ZU ERLEDIGEN:
• 1. Zitieren Sie aus dem Text zum EuGH-Urteil wörtlich den Abschnitt, der mit den Worten „Sachverhalt der Ausgangsverfahren“ einsetzt und mit „(2007) dem entgegensteht.“ schließt.
• 2. Gegen welche beiden unionsrechtlichen Vorgaben verstößt § 50d Abs. 3 EStG (2007) laut dem Text zum EuGH-Urteil?

EuGH: § 50d Abs. 3 EStG verstößt gegen EU-Recht

Der EuGH hat in den beiden verbundenen Verfahren C 504/16 (Deister Holding) und C 613/16 (Juhler Holding) bestätigt, dass die deutsche Missbrauchsvorschrift in § 50d Abs. 3 EStG (2007) sowohl gegen die Mutter-Tochter-Richtlinie als auch gegen die Niederlassungsfreiheit verstößt. Das Urteil wird aber auch Auswirkungen auf die seit 2012 geltende Regelung haben (anhängig beim EuGH unter C-440/17).

Sachverhalt der Ausgangsverfahren

 In beiden Verfahren vor dem FG Köln beantragte eine in einem EU-Mitgliedstaat ansässige Kapitalgesellschaft die Erstattung von deutscher Kapitalertragsteuer, die aufgrund von Gewinnausschüttungen ihrer in Deutschland ansässigen Tochtergesellschaften einbehalten und abgeführt wurden. Streitig war jeweils, ob die nationale Missbrauchsvorschrift in § 50d Abs. 3 EStG (2007) dem entgegensteht.

[Zeilen aus einem Datensatz]
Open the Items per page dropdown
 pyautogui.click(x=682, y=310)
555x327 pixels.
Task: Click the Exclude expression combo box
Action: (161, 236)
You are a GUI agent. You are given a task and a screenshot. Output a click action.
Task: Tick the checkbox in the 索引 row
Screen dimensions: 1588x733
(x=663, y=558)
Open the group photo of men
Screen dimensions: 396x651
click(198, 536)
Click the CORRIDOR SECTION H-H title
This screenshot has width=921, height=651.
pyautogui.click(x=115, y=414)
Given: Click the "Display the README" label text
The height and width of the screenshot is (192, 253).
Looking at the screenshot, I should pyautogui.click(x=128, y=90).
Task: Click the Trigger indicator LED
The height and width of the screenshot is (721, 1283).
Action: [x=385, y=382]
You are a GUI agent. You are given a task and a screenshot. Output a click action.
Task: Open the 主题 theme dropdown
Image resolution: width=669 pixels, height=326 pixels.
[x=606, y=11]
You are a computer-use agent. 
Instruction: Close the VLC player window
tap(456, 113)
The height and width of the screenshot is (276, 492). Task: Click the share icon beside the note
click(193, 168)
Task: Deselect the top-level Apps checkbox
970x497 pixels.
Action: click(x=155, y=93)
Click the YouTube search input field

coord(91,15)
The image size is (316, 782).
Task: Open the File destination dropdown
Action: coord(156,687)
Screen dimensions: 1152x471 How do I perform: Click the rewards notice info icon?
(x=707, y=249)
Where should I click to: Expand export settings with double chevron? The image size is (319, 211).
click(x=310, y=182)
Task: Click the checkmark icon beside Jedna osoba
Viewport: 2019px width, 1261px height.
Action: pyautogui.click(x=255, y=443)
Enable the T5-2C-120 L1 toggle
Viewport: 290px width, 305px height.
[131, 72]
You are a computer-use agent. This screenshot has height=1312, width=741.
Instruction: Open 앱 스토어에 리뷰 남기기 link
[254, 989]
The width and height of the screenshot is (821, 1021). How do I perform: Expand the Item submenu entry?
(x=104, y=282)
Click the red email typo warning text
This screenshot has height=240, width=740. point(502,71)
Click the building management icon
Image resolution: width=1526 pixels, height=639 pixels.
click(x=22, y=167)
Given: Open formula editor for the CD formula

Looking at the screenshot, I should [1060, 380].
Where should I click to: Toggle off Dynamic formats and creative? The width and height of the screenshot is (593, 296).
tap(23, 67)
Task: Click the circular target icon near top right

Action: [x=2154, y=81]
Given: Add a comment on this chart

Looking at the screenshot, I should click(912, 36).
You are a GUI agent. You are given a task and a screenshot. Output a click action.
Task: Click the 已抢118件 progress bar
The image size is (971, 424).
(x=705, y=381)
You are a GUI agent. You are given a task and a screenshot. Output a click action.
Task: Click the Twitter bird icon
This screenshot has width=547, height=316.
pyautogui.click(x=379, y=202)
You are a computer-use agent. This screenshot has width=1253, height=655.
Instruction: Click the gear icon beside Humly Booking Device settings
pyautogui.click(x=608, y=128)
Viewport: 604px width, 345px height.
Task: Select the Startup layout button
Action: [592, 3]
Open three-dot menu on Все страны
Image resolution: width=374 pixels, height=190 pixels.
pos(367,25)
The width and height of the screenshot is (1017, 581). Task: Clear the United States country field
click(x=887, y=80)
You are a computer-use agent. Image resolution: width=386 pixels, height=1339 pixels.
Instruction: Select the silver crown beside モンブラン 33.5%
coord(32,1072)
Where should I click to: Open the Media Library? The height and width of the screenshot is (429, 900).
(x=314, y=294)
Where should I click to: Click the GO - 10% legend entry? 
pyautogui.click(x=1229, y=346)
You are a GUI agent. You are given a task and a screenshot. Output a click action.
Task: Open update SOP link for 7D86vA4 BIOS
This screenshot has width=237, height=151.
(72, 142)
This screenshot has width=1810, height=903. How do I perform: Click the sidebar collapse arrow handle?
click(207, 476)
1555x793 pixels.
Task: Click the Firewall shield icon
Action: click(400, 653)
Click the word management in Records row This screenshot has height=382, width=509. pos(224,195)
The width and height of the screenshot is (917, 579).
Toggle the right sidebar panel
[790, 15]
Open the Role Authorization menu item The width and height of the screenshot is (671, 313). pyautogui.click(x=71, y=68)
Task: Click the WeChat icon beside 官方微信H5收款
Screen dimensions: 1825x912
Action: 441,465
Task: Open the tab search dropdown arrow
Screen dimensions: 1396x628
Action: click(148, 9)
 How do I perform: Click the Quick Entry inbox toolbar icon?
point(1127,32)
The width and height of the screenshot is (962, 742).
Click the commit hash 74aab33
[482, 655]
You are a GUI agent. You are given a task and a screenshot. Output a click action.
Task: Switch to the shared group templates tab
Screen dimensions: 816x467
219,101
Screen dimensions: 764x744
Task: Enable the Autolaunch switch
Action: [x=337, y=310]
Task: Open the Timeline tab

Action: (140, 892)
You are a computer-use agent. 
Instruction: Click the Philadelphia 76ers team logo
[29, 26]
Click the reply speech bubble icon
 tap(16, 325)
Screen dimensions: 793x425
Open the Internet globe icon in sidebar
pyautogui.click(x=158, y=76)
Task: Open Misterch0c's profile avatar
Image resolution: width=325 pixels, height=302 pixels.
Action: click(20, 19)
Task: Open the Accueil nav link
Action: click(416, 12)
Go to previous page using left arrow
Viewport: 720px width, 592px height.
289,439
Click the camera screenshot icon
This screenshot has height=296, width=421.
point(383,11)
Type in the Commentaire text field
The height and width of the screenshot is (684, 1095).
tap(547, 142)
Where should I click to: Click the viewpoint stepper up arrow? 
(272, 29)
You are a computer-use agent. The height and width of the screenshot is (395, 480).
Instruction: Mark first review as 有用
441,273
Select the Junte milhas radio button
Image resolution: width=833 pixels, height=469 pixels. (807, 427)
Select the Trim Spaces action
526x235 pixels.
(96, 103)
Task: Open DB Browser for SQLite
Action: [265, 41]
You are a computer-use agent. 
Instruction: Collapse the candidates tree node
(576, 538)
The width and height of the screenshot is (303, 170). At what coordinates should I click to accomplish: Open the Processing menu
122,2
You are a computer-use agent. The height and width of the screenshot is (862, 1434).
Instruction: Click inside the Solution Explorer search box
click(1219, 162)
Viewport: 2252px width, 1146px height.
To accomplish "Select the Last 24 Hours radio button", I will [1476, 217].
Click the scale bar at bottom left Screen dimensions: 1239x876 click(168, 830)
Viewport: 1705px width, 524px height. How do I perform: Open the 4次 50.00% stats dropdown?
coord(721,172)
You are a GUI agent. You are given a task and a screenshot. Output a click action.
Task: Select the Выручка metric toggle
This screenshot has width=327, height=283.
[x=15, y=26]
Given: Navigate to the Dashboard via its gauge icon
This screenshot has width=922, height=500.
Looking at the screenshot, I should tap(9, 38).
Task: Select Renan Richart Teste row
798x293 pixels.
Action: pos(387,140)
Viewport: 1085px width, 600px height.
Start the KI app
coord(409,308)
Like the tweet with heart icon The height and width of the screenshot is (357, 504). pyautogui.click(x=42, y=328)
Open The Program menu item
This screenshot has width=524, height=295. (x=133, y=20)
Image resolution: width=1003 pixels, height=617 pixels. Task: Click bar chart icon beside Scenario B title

ANTWORTEN JE AUFGABE:
• 1.
Sachverhalt der Ausgangsverfahren

 In beiden Verfahren vor dem FG Köln beantragte eine in einem EU-Mitgliedstaat ansässige Kapitalgesellschaft die Erstattung von deutscher Kapitalertragsteuer, die aufgrund von Gewinnausschüttungen ihrer in Deutschland ansässigen Tochtergesellschaften einbehalten und abgeführt wurden. Streitig war jeweils, ob die nationale Missbrauchsvorschrift in § 50d Abs. 3 EStG (2007) dem entgegensteht.

• 2. Gegen die Mutter-Tochter-Richtlinie und gegen die Niederlassungsfreiheit.